• **What is expected**: Among the entries that follow, find every line with the word "trash" and copy it.

(Beginning of Record set)

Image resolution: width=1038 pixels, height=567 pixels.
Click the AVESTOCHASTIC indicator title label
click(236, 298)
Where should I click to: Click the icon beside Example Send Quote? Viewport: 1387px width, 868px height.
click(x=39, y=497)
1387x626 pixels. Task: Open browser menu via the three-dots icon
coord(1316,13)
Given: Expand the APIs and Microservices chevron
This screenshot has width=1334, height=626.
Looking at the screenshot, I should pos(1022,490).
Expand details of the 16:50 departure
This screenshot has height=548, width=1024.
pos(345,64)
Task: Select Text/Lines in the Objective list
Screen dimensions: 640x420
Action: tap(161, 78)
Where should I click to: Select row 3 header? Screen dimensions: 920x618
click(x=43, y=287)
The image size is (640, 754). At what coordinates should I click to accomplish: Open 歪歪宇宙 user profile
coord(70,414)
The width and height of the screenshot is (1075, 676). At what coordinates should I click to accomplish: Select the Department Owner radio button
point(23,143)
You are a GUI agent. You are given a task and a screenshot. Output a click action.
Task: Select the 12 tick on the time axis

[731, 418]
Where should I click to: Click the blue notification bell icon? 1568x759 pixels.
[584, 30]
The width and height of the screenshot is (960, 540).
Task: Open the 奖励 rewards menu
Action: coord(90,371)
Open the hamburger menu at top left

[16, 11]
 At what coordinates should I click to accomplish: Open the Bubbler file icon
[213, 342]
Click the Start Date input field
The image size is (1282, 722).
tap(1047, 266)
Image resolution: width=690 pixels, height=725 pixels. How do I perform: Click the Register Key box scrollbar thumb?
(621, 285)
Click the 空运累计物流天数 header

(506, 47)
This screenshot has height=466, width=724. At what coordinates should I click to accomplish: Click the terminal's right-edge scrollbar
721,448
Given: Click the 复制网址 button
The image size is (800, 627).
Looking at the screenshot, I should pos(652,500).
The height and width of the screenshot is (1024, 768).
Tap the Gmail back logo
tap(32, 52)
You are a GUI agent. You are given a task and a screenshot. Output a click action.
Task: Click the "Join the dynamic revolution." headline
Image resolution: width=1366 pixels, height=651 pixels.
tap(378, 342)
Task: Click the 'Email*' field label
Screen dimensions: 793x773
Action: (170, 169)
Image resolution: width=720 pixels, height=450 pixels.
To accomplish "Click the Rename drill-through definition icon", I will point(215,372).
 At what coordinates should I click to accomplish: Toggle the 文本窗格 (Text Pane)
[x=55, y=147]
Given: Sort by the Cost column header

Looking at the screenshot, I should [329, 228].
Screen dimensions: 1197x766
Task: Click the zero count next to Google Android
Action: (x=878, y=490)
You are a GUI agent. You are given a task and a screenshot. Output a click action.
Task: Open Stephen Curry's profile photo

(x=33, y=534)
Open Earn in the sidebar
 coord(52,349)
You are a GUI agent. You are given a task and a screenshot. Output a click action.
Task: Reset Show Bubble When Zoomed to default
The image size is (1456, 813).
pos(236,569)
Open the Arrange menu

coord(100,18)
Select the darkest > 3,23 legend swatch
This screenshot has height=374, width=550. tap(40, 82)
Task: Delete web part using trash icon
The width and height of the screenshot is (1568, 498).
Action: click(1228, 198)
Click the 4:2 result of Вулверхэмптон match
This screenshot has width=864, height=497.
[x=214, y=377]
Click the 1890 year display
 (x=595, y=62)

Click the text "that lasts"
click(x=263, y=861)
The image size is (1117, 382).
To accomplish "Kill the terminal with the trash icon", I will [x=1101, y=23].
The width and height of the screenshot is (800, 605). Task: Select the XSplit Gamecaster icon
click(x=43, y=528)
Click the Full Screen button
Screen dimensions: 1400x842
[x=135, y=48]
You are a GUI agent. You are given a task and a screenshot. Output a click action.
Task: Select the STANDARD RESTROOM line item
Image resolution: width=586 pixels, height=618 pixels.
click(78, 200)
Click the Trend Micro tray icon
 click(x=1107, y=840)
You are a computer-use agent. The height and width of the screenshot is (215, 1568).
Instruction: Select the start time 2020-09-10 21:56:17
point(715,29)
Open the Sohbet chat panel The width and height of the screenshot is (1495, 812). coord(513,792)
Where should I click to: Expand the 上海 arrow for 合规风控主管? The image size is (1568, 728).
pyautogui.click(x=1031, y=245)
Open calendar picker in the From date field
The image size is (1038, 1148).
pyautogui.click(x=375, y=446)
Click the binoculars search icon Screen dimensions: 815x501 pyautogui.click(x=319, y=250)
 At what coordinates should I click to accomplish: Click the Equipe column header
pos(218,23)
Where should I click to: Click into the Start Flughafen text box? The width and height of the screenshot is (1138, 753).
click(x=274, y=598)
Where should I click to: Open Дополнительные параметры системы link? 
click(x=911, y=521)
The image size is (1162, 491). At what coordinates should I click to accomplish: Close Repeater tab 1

(End of Record set)

• **Exercise result**:
Task: Delete web part using trash icon
To accomplish "Kill the terminal with the trash icon", I will [x=1101, y=23].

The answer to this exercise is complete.